Speaking at a cybersecurity conference in Manhattan today, FBI director James Comey went into more detail about how the FBI determined North Korea was behind the recent digital attacks on Sony Pictures, which culminated in the partially canceled release of The Interview. According to Comey, the Guardians of Peace "got sloppy" when masking their IP addresses, allowing FBI researchers to determine that emails and other messages to Sony employees were originating from internet connections used exclusively by North Korea. This evidence had been hinted at in a previous Wall Street Journal article, but has never been publicly attributed.
"We know who hacked Sony. It was the North Koreans."
Web access in North Korea is extremely limited and connections are almost exclusively controlled by the government, which makes it unlikely a third party would be able to hijack a North Korean IP without the government's explicit consent. "We know who hacked Sony. It was the North Koreans," Comey told the audience. "I have very high confidence about this attribution."
The FBI publicly attributed the Sony hack to North Korea last month, based on similarities in the attack methods and physical infrastructure to previous attacks that had been attributed to North Korea. The bureau cited further evidence that could not be made public, which has been the subject of intense speculation in the weeks since. In the wake of the announcement, many have criticized the bureau's public evidence as flimsy, while others have questioned whether the FBI simply got the attribution wrong. It's a particularly serious issue now that the US has levied sanctions against the North Korea in response to the hack. North Korea has maintained its innocence, although it has applauded the actions of the hackers on a number of occasions.
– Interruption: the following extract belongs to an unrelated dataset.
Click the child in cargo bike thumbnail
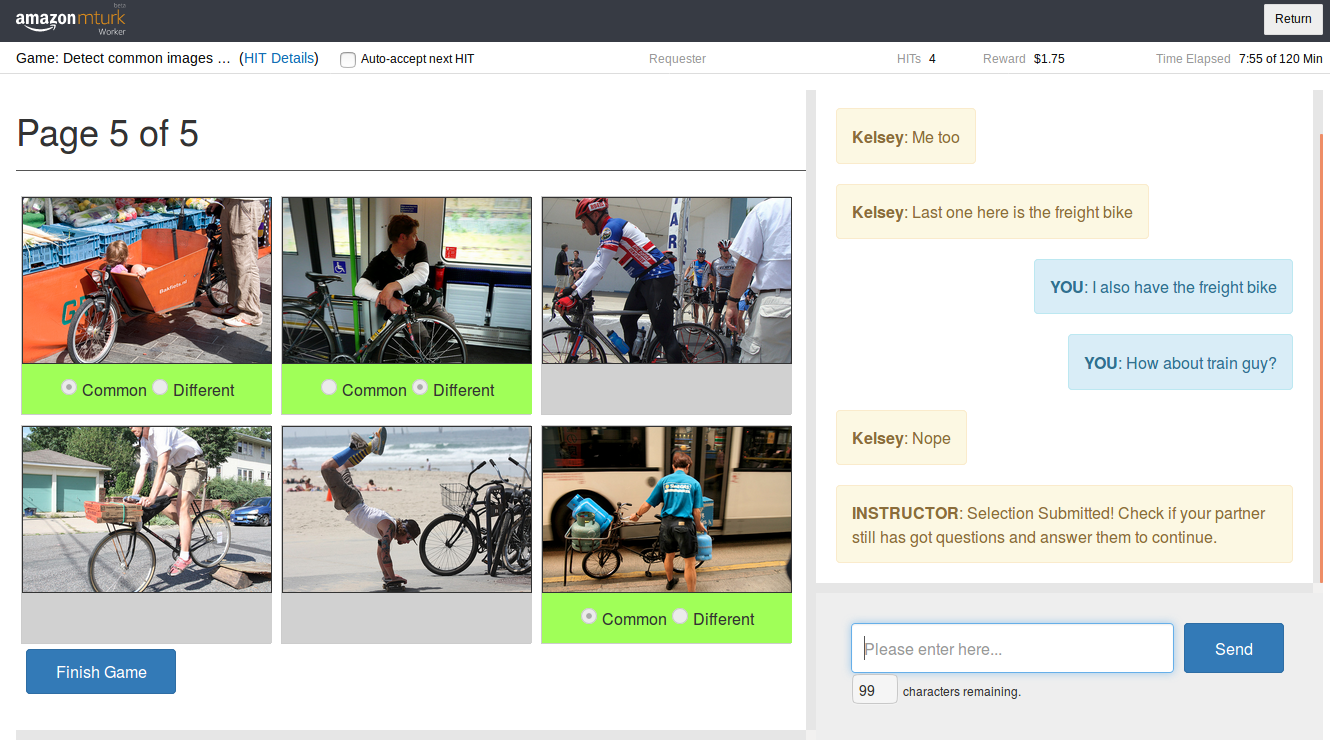Viewport: 1330px width, 745px height. click(x=147, y=280)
Researchers have speculated that NSA tools like XKeyscore could also have been used to track leaked data across the network, but kept secret because of the classified nature of the programs involved. In many cases, the leaked files took hours to fully seed, giving officials ample time to trace the source, and recently leaked NSA documents described similar file-tracking operations as "trivial."
Still, Comey and others seem determined to hold North Korea accountable for the attack on Sony. President Obama has described the sanctions against North Korea as only the first aspect of the government's retaliation, suggesting further measures, public or otherwise, may still be in the works. Speaking at the same conference this morning, Director of National Intelligence James Clapper called the Sony hack "the most serious cyberattack ever made against US interests."